In a chapter from the Viennale's new book devoted to Terence Davies, director Matías Piñeiro reflects on his 1988 film.
Notebook
This is one of the texts featured in the book "Terence Davies: Textur #3" (2021) edited by James Lattimer and Eva Sangiorgi and published by the Vienna International Film Festival to celebrate the work of Terence Davies, whose new film Benediction screens at the festival as part of a full retrospective; he also made this year’s Viennale trailer But Why? Textur is an ongoing publication series that explores the work of filmmakers via less conventional approaches, including fiction, poetry, photography and more sensation-based, subjective or anecdotal forms of writing alongside more traditional film criticism. 
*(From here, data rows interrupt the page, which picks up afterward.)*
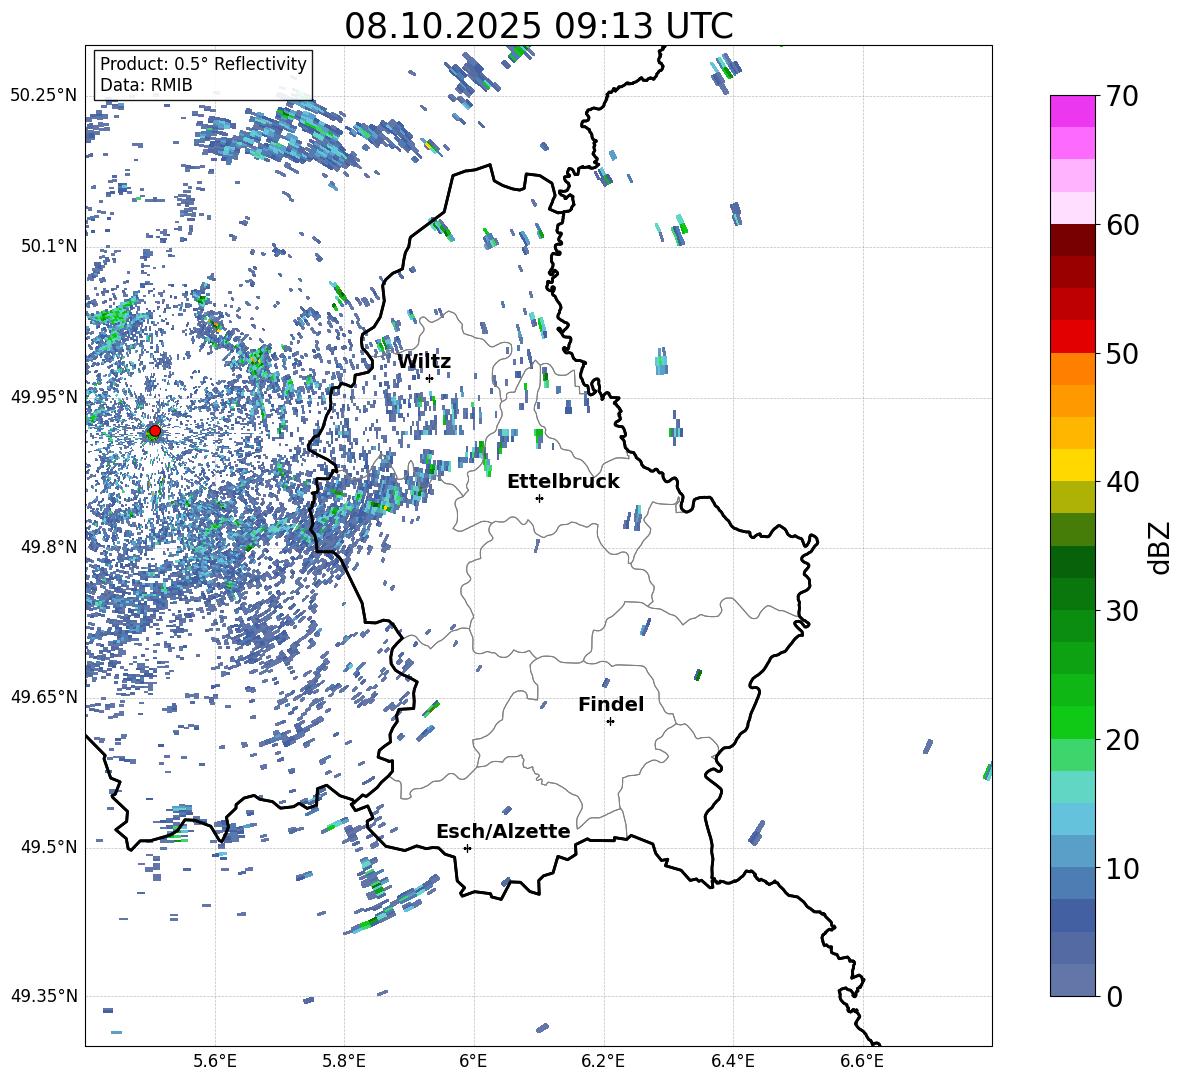Click the red radar site marker
This screenshot has width=1184, height=1081.
154,431
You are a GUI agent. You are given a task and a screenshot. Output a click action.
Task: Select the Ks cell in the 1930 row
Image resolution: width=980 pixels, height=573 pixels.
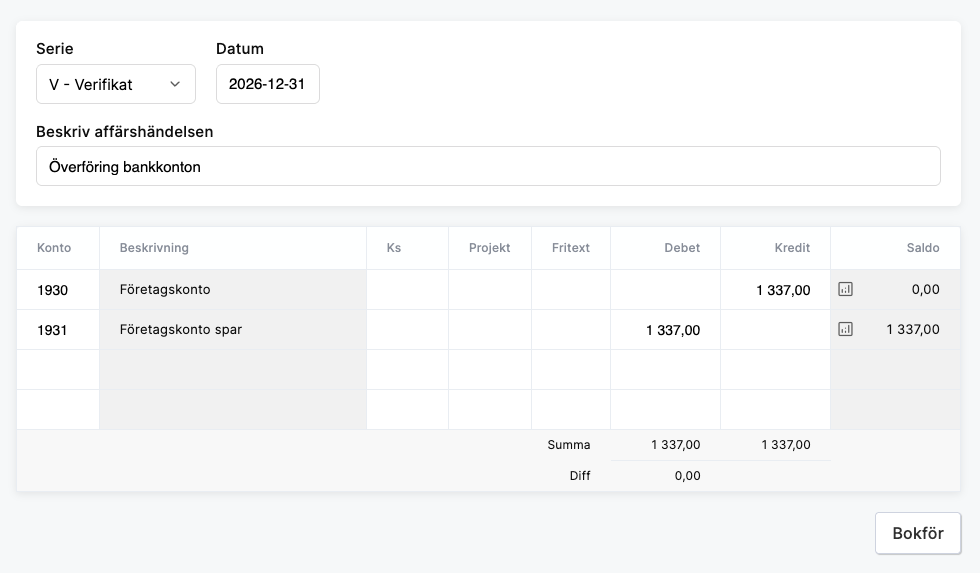407,290
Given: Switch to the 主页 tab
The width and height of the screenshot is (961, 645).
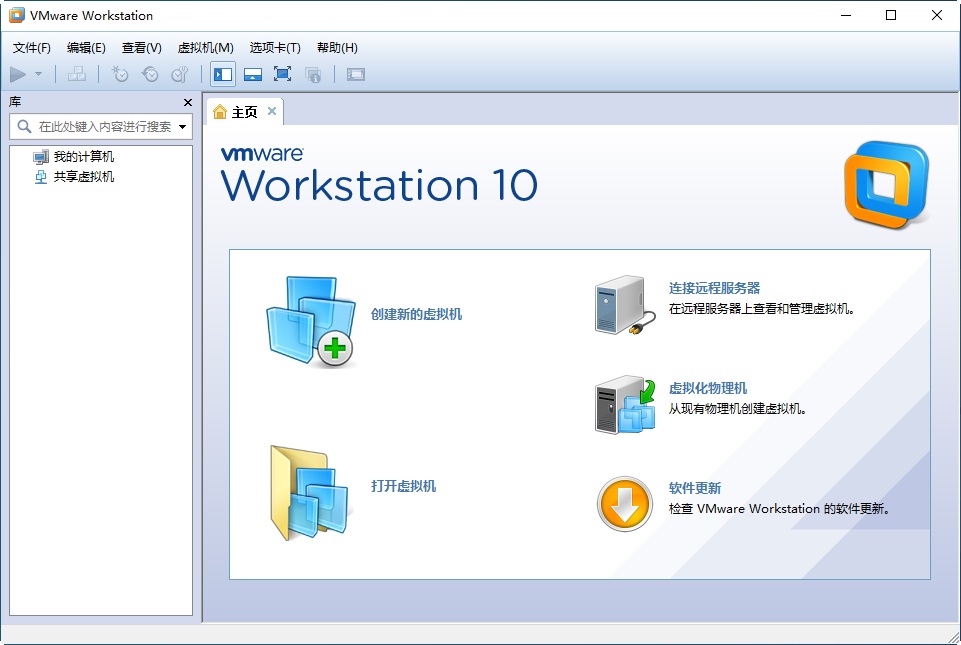Looking at the screenshot, I should [243, 112].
In Distant Voices, Still Lives, we witness rituals. There are the rituals of violence that leave traces of trauma. There are the rituals of liberation, comfort and community. Those rituals heal. And they involve singing. Cinema will often occupy this place in Terence Davies´ other films. But here, in this first feature, between work and duties, people gathered together as a community and gently propelled by beer, the ritual is singing. To shoot the ritual of singing, the silence before the performance, its reverberations within the room and the company of other voices must all be included.
What is it about shooting rituals? There is an experience of peculiar satisfaction in these scenes. There is a sense of wholeness, of something given to us for what it is, with nothing asked for in return. There is no debt. It is what it is. This is a liberating act in cinema, for narrator and viewer alike. Rituals have an internal logic that develops in front of those there to watch. They are self-sufficient. There is no need for plotting. Rituals are independent from the rules of cause and consequence of narrative. But they are neither vague nor weightless. They remain. They retain a strength that it is fascinating to watch and powerful to remember. They hold a power within them.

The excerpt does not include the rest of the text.